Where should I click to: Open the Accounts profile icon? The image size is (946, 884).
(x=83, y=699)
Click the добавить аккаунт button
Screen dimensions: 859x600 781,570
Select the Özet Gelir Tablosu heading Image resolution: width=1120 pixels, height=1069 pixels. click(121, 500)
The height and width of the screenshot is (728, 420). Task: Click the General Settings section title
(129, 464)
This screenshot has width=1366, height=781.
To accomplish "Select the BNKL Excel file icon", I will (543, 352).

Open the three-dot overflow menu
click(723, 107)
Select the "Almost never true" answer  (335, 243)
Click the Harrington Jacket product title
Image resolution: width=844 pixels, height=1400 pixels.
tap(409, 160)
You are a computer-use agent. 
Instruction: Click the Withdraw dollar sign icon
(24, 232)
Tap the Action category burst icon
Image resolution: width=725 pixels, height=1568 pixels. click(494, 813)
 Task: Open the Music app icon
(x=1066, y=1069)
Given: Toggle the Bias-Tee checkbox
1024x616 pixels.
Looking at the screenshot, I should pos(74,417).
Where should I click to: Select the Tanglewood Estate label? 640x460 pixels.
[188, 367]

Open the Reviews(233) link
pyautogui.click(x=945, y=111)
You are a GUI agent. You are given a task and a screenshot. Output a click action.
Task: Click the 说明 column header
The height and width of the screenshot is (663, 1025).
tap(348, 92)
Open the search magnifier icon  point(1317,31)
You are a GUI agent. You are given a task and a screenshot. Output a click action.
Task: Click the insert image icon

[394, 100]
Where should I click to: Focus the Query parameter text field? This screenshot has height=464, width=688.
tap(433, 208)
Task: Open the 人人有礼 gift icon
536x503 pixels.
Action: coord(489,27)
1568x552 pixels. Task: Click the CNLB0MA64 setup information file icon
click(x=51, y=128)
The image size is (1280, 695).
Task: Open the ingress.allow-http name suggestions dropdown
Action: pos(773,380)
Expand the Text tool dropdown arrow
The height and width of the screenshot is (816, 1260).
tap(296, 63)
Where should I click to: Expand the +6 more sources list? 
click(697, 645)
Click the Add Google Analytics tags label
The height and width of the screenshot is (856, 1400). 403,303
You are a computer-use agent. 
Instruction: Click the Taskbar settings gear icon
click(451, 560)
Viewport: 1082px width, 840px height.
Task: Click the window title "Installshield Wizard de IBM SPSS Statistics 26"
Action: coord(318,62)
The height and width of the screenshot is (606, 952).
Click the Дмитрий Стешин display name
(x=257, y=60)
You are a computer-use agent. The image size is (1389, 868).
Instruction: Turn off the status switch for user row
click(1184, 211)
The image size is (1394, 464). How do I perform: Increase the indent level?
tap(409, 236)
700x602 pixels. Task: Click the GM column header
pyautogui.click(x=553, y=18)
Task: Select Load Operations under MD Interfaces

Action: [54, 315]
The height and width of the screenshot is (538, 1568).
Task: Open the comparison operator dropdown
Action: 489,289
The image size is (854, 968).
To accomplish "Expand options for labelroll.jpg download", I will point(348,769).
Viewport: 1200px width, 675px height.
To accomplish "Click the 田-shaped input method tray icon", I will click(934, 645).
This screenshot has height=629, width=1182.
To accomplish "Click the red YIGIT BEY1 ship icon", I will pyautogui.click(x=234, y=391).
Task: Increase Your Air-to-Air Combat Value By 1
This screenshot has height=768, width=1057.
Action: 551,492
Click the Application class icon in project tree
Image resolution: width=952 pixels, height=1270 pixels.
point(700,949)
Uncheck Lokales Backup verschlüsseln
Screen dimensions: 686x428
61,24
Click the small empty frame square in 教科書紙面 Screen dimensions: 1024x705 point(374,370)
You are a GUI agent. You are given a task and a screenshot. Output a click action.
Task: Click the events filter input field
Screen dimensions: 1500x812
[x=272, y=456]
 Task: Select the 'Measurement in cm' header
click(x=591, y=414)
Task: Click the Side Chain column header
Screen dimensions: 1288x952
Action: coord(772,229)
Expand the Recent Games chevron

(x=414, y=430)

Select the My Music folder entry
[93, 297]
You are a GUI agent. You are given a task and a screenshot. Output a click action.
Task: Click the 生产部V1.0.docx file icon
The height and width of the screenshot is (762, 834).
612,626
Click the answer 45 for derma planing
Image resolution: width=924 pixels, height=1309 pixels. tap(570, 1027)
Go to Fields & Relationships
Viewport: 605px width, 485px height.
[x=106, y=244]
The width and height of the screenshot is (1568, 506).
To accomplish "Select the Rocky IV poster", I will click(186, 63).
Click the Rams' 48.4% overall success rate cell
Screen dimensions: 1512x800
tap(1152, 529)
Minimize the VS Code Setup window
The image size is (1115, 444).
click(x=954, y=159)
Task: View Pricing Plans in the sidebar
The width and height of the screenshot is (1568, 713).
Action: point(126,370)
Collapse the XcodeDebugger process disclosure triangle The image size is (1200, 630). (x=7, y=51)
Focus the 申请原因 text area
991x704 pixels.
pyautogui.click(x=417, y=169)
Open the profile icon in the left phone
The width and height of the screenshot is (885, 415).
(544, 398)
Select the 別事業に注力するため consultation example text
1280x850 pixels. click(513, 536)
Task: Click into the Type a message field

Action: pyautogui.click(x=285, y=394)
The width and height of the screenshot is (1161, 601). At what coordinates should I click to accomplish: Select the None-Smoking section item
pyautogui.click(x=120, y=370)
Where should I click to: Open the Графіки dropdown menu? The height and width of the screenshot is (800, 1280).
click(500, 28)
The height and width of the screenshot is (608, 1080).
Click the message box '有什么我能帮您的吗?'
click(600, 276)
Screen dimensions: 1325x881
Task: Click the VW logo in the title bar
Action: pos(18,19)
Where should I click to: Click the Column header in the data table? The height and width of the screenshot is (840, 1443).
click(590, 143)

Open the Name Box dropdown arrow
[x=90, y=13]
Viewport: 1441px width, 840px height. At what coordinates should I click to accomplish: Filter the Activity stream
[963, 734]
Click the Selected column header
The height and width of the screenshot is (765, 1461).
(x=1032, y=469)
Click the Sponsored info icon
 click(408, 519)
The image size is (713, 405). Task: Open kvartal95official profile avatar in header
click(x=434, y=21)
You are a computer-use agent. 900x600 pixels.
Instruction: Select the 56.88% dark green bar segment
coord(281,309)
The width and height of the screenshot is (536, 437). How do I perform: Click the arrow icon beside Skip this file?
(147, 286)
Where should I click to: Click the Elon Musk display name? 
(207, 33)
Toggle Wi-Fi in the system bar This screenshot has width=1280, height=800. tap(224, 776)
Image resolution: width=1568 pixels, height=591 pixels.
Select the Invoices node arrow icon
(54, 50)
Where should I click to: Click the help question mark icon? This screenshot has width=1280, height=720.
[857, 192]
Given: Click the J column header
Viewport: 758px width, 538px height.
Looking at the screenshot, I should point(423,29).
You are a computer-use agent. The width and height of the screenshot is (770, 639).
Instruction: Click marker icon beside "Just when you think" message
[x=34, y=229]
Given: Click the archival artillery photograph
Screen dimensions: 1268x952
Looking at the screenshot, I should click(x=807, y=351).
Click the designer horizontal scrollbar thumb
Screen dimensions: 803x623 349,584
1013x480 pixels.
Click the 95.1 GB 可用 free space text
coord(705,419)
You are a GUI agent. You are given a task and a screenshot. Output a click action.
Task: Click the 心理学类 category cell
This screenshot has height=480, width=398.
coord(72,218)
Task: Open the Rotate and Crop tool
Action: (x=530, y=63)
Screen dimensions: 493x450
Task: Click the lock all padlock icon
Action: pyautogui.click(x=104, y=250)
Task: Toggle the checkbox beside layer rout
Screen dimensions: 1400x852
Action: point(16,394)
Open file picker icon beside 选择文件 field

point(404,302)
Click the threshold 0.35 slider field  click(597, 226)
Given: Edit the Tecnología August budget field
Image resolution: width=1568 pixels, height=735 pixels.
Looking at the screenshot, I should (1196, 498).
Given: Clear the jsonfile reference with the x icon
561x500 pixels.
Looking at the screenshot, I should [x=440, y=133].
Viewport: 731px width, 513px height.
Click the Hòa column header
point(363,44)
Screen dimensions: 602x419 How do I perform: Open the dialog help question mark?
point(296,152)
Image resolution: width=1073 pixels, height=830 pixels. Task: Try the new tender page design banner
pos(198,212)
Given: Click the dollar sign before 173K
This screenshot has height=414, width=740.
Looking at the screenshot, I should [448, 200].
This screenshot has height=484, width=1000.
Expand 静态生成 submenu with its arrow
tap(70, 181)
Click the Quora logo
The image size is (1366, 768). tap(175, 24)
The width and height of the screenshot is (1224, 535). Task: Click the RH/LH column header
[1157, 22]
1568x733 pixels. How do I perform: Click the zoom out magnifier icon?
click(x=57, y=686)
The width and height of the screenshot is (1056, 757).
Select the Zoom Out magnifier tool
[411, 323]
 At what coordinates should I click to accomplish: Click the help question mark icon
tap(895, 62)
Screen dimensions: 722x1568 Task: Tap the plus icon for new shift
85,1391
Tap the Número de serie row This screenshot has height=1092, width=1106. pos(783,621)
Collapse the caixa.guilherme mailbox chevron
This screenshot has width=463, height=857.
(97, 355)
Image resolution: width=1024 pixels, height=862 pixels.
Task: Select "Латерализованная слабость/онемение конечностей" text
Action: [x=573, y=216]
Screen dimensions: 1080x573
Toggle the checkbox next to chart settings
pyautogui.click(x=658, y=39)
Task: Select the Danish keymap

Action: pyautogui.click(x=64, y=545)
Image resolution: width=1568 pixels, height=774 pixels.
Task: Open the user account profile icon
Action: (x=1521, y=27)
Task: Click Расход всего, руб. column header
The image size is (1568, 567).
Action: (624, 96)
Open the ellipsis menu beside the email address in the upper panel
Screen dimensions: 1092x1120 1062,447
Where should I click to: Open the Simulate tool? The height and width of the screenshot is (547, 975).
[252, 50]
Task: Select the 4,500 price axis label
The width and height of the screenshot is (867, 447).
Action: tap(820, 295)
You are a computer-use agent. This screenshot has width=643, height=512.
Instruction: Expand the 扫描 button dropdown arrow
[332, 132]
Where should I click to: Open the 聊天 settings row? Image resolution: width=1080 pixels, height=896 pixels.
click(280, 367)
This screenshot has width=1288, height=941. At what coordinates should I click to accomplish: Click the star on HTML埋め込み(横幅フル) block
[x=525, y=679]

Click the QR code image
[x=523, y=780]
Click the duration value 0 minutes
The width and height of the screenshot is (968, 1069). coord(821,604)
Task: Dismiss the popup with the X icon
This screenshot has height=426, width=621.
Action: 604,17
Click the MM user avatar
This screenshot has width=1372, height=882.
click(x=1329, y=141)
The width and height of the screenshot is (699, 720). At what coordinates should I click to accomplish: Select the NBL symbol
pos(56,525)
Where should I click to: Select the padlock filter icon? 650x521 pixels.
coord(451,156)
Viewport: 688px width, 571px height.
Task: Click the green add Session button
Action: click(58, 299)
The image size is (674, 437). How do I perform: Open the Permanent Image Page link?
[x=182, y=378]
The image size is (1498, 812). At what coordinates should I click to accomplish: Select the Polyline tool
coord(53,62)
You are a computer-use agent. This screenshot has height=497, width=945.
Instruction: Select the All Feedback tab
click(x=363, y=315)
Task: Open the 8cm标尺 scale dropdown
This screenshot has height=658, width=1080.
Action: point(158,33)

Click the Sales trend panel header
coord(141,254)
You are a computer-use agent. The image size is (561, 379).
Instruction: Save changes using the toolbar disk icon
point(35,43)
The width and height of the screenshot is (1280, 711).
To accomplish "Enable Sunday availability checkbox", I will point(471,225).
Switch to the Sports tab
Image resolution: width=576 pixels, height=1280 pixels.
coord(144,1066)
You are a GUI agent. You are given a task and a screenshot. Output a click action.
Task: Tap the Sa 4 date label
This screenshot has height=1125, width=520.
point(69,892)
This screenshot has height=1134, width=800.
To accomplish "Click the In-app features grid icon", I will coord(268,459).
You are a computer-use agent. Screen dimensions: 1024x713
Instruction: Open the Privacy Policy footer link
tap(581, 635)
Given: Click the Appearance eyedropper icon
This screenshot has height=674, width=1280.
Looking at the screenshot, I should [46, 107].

══════

## Exercise
Reproduce only what lies between the start of the listing above and the end of the line containing "This screenshot has width=1366, height=781.", keeping every line exact.

## Task response
Where should I click to: Open the Accounts profile icon? The image size is (946, 884).
(x=83, y=699)
Click the добавить аккаунт button
Screen dimensions: 859x600 781,570
Select the Özet Gelir Tablosu heading Image resolution: width=1120 pixels, height=1069 pixels. click(121, 500)
The height and width of the screenshot is (728, 420). Task: Click the General Settings section title
(129, 464)
This screenshot has width=1366, height=781.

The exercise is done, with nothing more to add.